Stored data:
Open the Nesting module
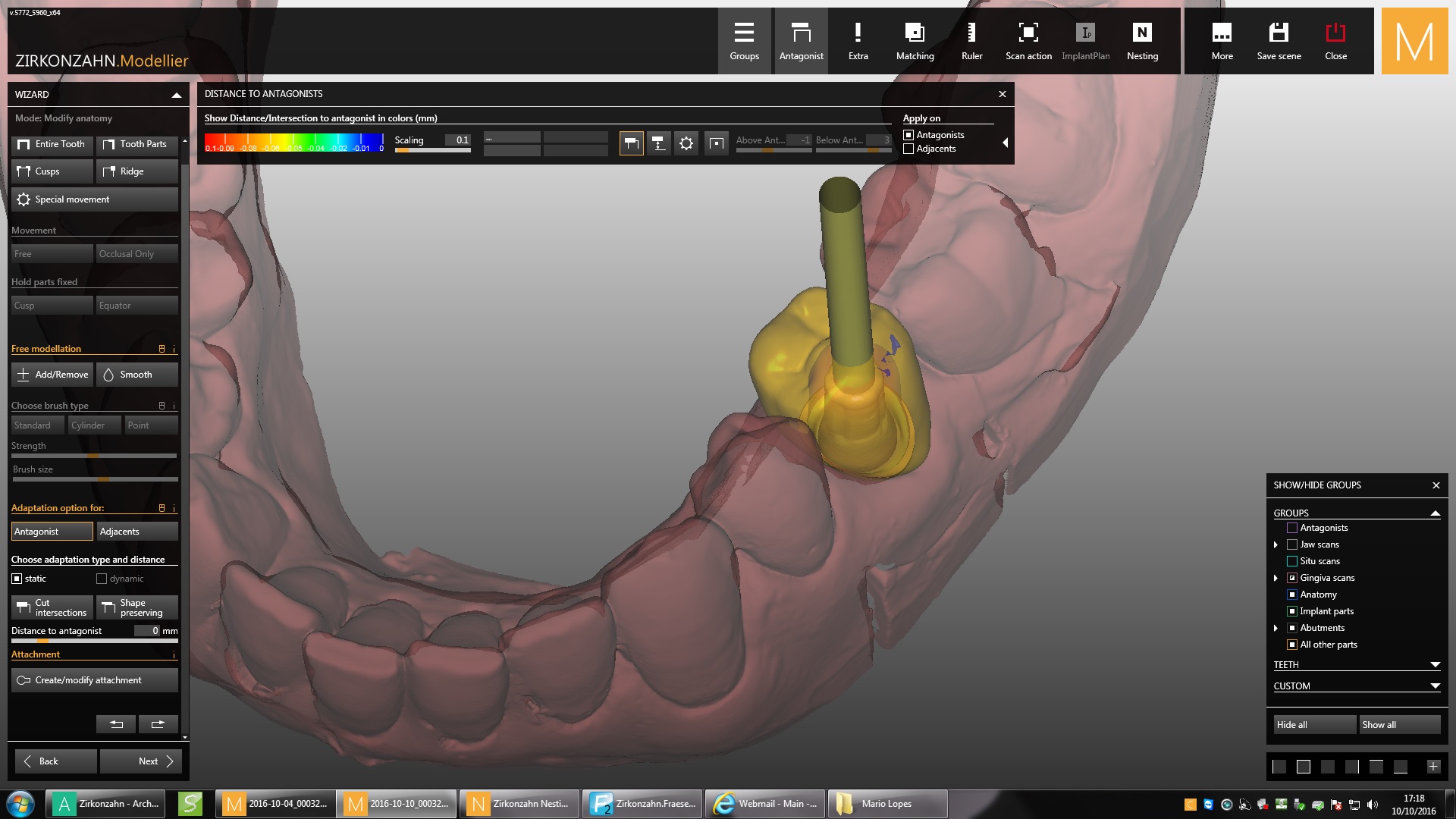 1142,41
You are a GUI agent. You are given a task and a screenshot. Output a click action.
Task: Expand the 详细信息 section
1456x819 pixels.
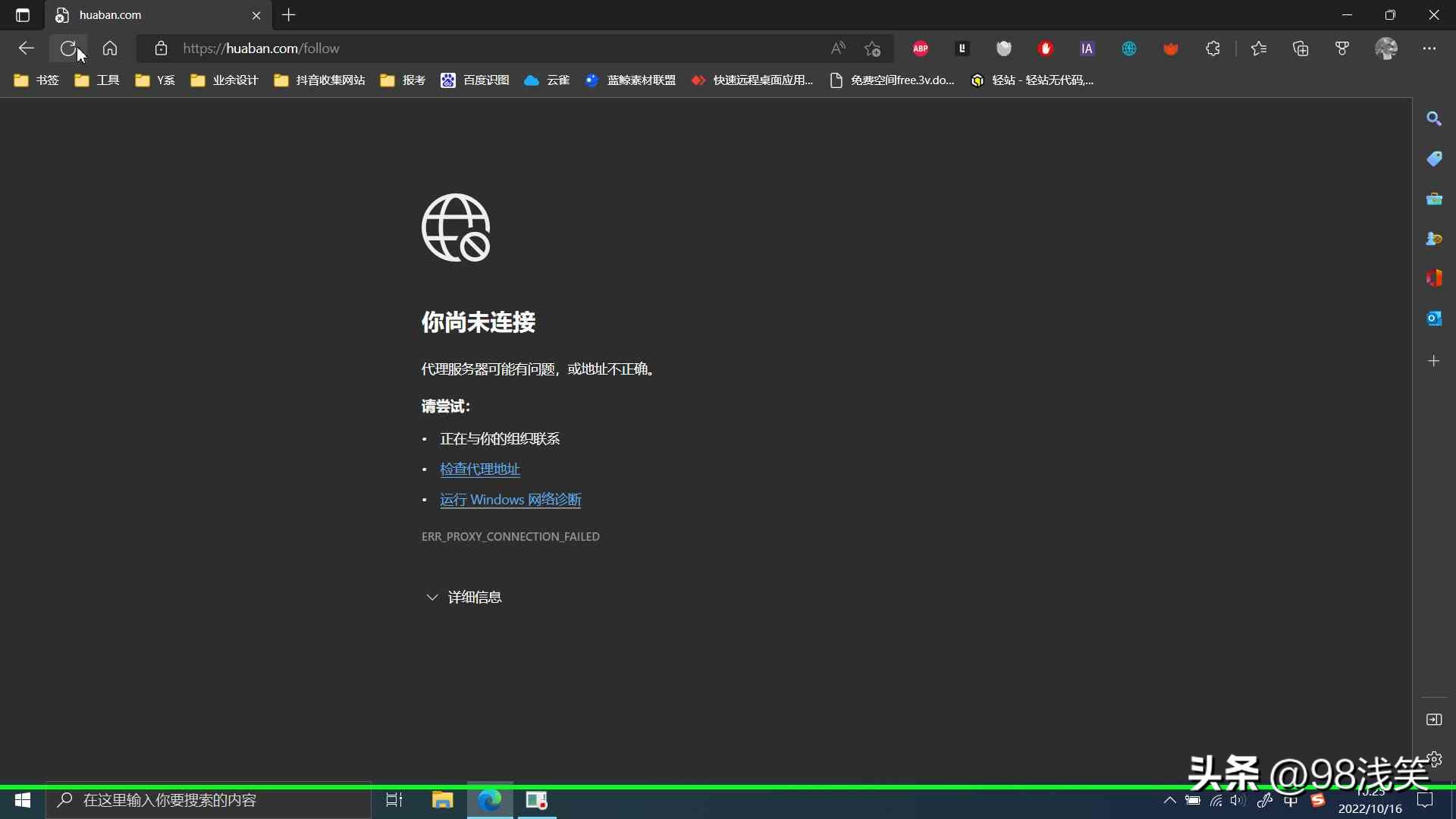point(463,597)
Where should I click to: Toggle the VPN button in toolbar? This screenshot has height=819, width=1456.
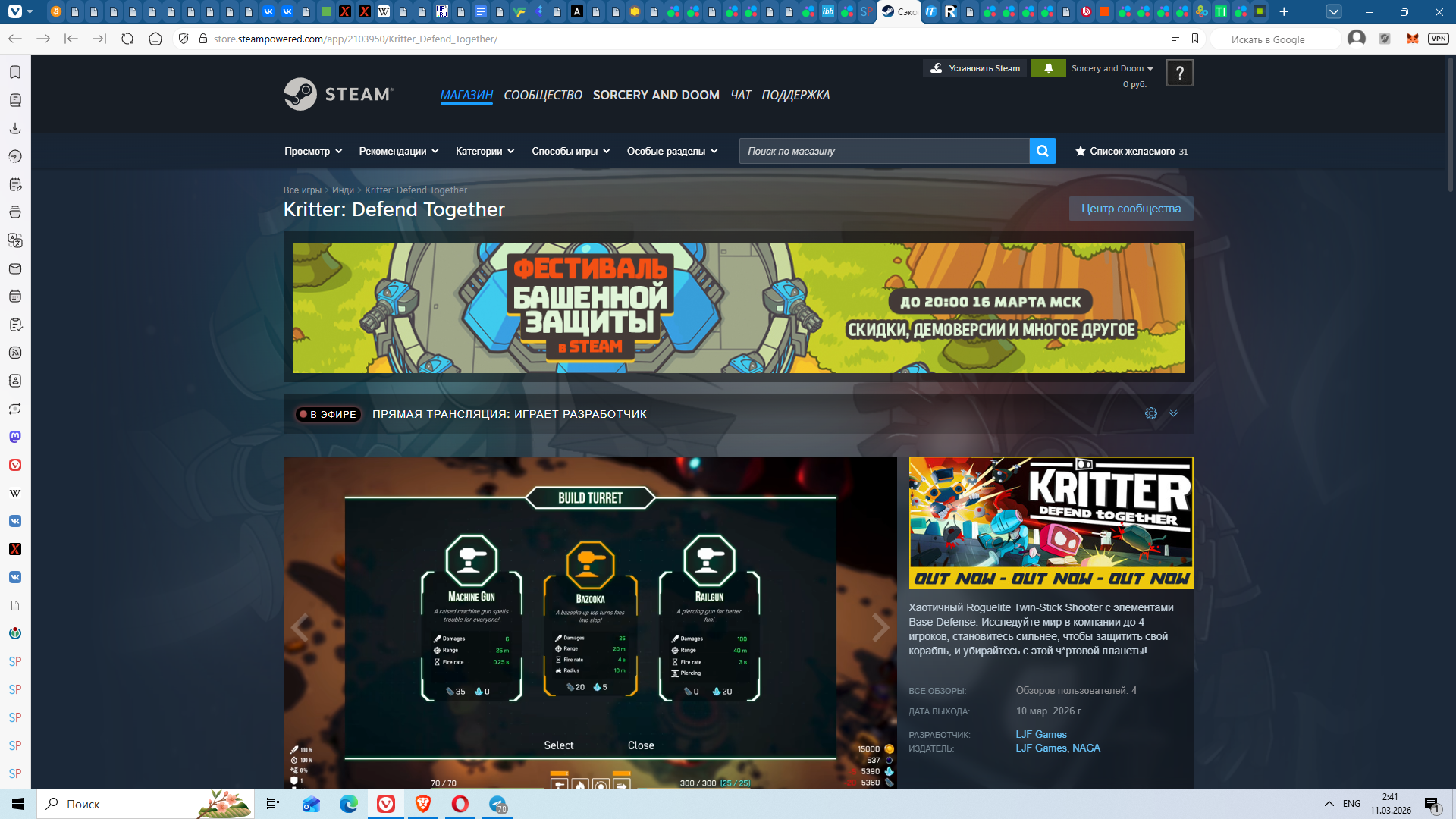click(x=1438, y=39)
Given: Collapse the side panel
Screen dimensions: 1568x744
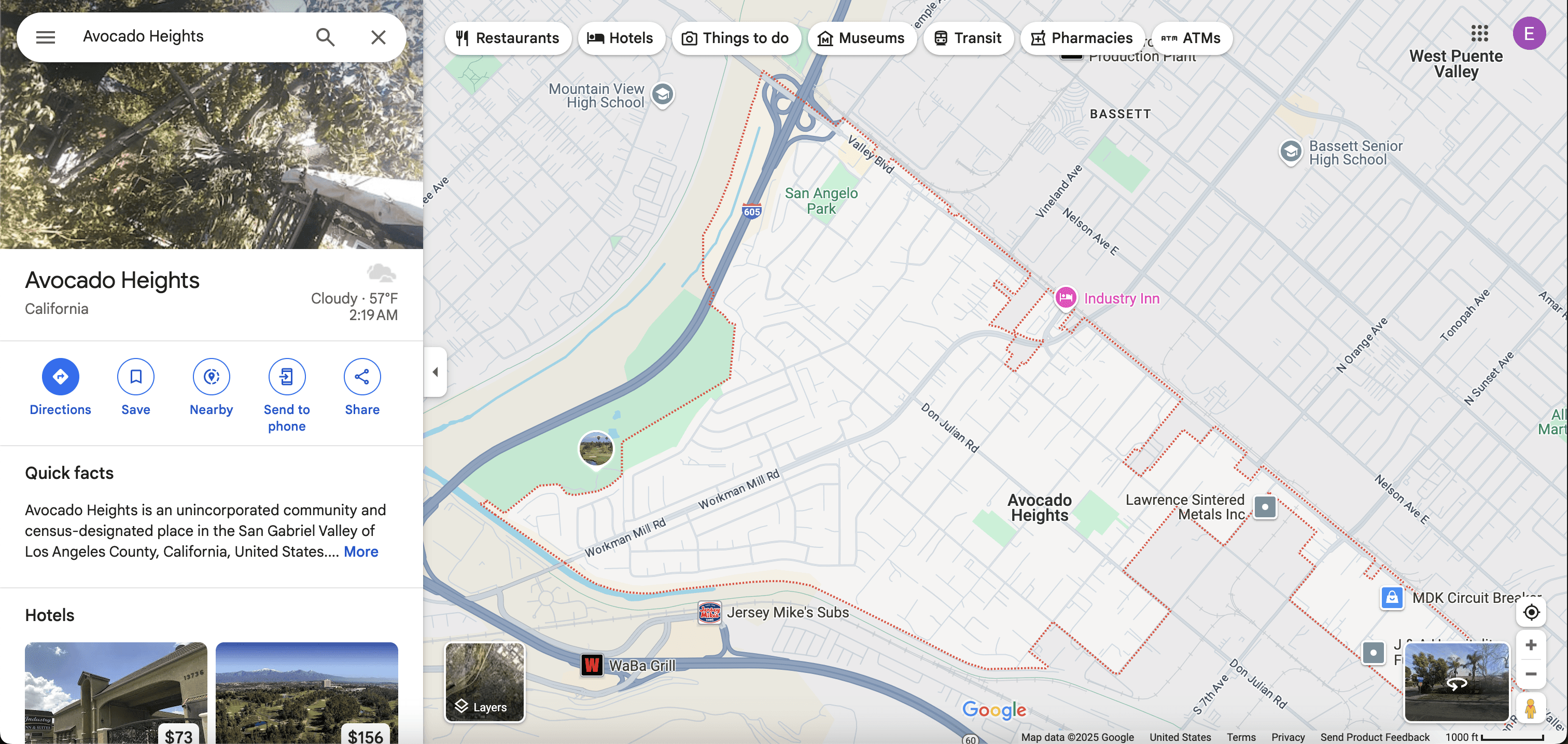Looking at the screenshot, I should click(x=435, y=372).
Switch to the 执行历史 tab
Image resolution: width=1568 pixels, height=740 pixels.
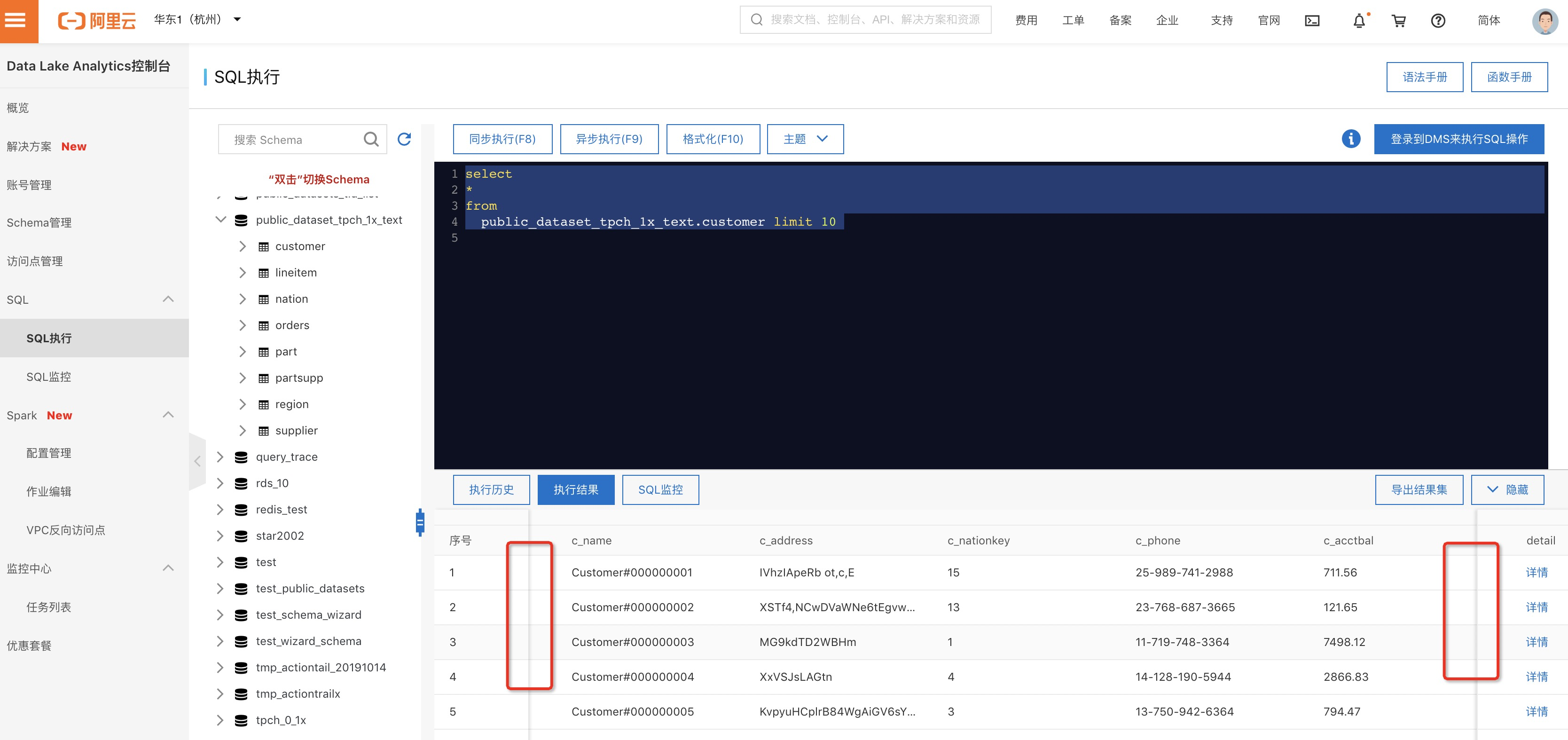pyautogui.click(x=491, y=490)
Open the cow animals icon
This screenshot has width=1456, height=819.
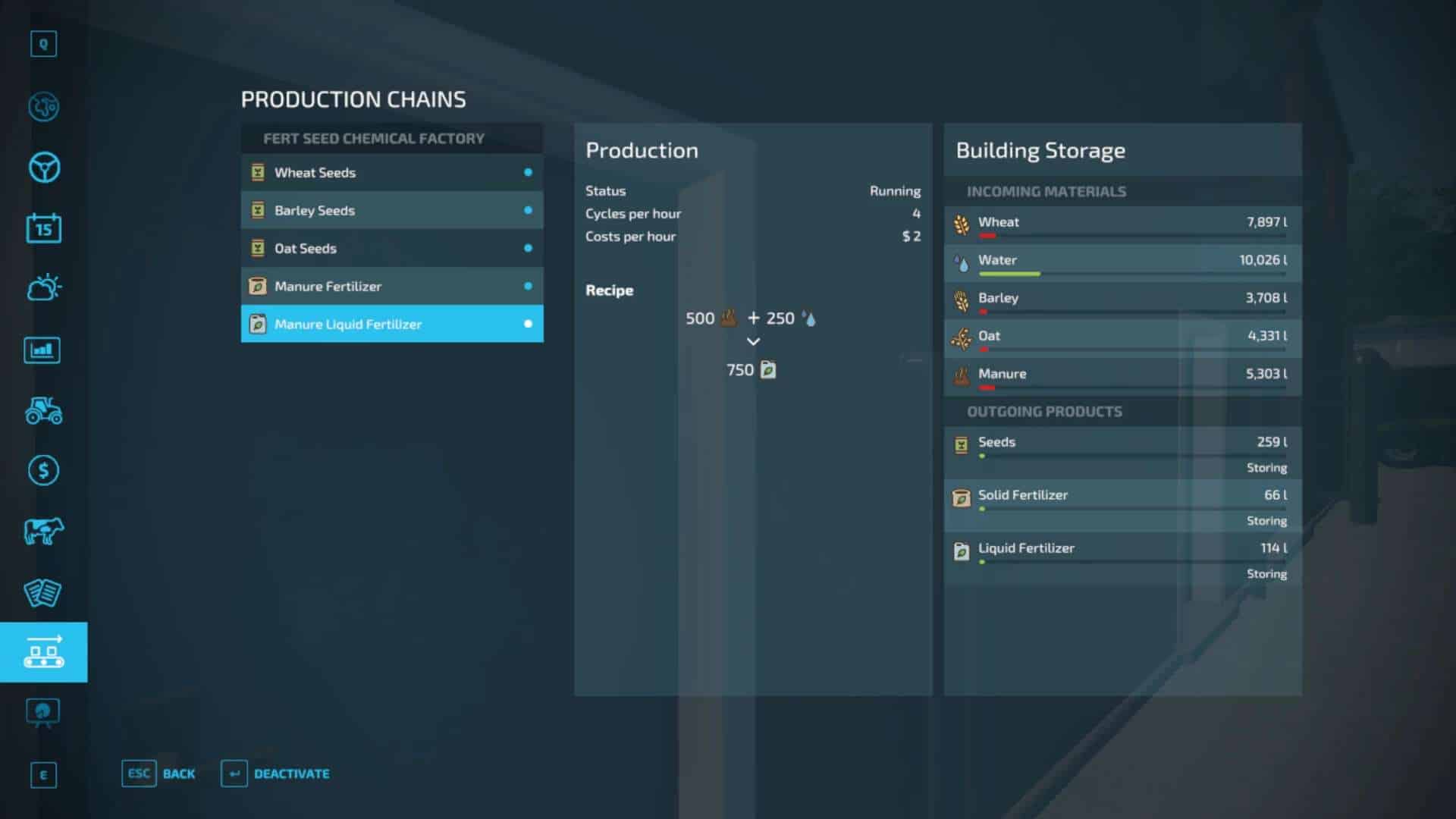tap(43, 532)
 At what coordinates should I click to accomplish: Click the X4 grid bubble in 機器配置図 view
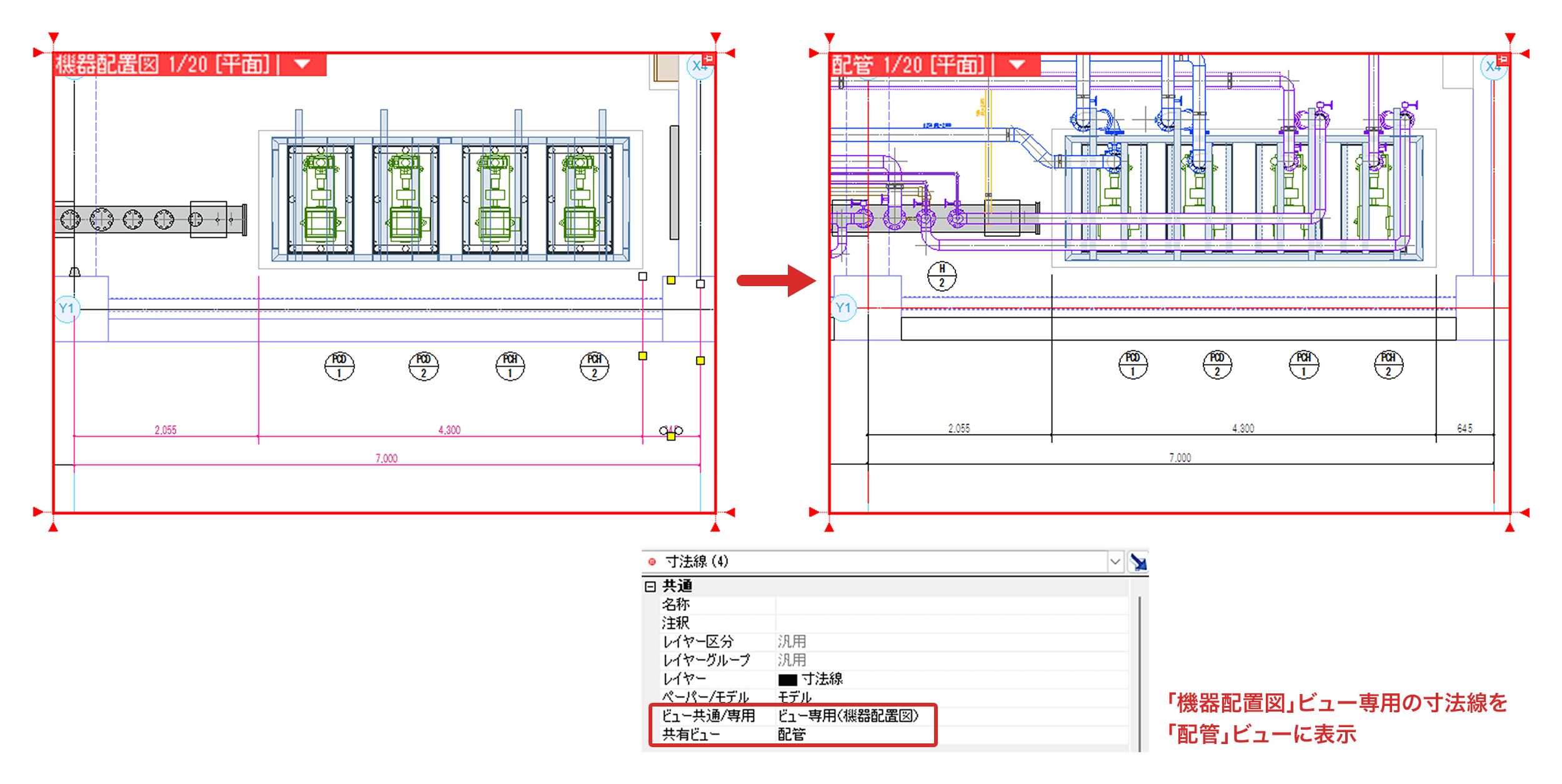pos(698,67)
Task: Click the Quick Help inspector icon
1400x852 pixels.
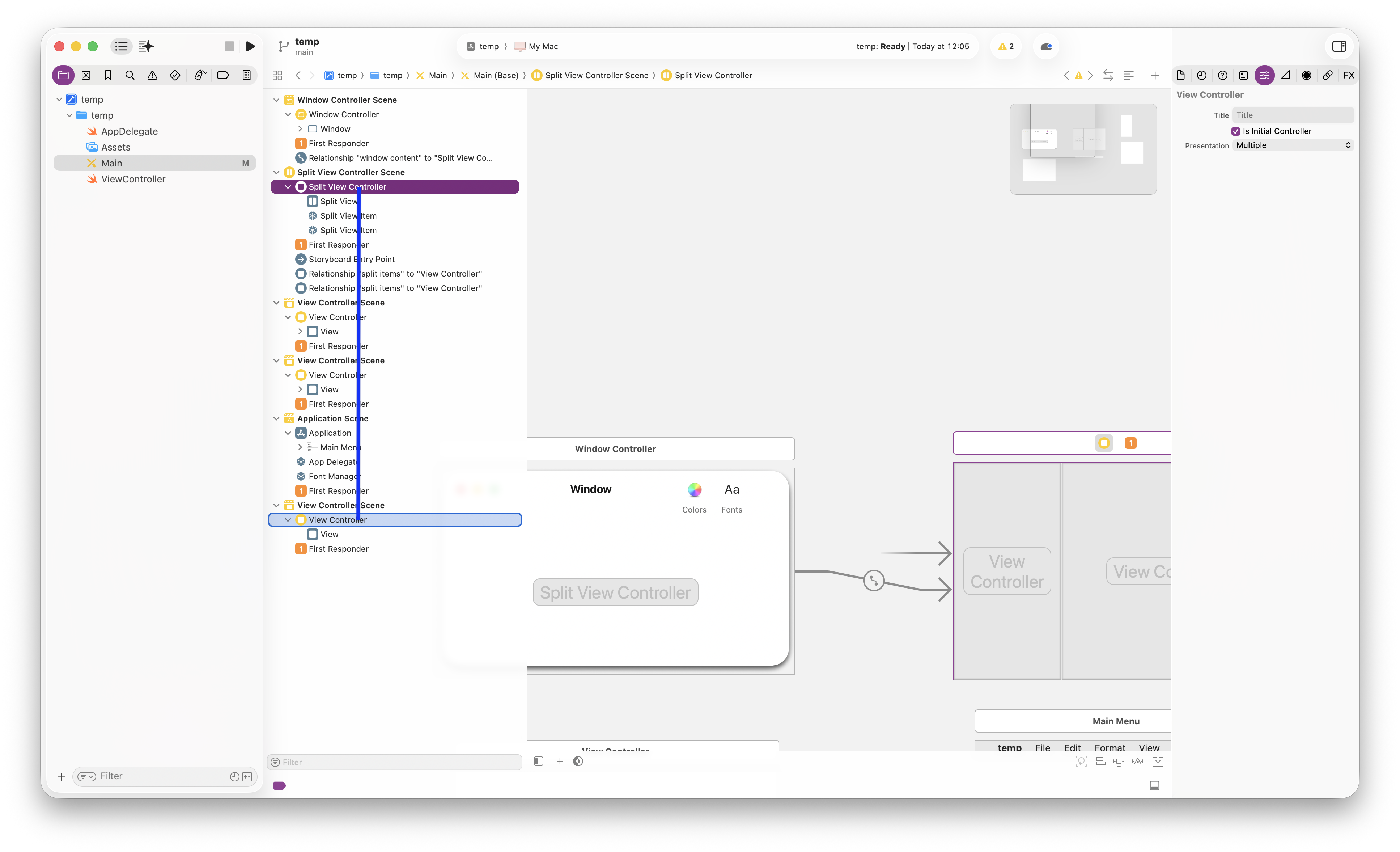Action: point(1223,75)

What is needed: Read through the data and copy every line where "icon" shows up.

Response to this task:
Open the cow animals icon
Task: Click the Quick Help inspector icon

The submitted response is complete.